Last month, I returned to Puerto Rico to follow up on recovery efforts. And today I really wanted to stay focused on telling stories about the ongoing issues on the island post-Maria. But instead I’m writing this ― fact-checking the president and pointing out a big problem that journalists face in the age of Trump.

Time and again, newsrooms are forced to use their limited and valuable manpower to fact-check and reject statements made by the president via Twitter. It takes us away from covering the people actually affected by his policies.

It’s a twisted trick of misdirection that has real-life repercussions. Last year, as hurricanes Irma and Maria upended the lives of more than 3 million American citizens in Puerto Rico, mainland news sources, ours included, were reporting on Trump’s tweets about NFL players not standing during the national anthem.

Every time we switch our focus off the island itself and onto Trump’s political rhetoric about the island, we do a disservice to the people of Puerto Rico. This is what I know to be true: Every publicly released study that looked into the island’s death toll after the storm has concluded that it far exceeded the government’s initial numbers. I saw the punishing conditions on the island in the wake of Maria and experienced firsthand how those conditions can affect a person’s health.
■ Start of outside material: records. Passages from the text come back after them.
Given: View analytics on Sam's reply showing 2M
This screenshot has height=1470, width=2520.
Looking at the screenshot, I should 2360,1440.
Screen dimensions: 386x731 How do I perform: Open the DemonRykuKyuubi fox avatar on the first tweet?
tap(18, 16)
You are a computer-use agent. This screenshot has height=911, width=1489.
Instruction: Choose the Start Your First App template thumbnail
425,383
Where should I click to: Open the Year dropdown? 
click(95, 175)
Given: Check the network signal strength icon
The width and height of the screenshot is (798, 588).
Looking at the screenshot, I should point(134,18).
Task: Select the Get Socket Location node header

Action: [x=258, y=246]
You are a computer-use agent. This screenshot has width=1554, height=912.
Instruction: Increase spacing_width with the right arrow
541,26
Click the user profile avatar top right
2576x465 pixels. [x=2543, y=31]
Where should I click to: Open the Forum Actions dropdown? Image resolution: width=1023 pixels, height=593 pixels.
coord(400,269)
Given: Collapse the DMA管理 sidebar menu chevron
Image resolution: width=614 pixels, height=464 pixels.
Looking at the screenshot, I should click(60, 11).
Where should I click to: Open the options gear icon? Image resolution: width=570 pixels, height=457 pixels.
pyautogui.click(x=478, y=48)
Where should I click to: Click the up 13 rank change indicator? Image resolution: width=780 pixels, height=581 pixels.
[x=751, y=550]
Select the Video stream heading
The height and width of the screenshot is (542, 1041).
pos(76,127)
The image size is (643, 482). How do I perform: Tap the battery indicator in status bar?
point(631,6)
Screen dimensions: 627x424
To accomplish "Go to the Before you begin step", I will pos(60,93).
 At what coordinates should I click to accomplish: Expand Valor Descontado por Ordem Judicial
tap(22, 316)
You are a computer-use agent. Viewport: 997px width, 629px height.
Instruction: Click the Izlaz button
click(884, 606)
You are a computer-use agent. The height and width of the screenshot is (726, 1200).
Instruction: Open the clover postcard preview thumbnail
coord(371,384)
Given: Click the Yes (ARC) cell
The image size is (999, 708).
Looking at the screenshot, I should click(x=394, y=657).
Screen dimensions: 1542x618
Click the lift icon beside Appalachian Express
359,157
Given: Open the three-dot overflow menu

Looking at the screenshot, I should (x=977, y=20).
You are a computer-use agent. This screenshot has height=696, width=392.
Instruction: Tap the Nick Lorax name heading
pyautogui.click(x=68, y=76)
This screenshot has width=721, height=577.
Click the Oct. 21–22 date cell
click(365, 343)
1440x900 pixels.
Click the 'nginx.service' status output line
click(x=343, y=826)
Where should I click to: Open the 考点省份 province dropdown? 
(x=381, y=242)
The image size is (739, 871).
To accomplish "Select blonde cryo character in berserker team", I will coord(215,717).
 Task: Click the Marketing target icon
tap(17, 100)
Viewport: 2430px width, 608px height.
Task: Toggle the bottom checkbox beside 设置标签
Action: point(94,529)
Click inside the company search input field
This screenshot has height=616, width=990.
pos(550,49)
Last month, I returned to a resilient but still devastated island ― an island our president has not visited since his controversial trip last fall.

Today, I am thinking of all the Puerto Ricans I met in the aftermath of Hurricane Maria last October ― strong-willed and determined to survive its destruction without knowing that what lay ahead were months of darkness, hunger, medical crises and calls for help left unanswered.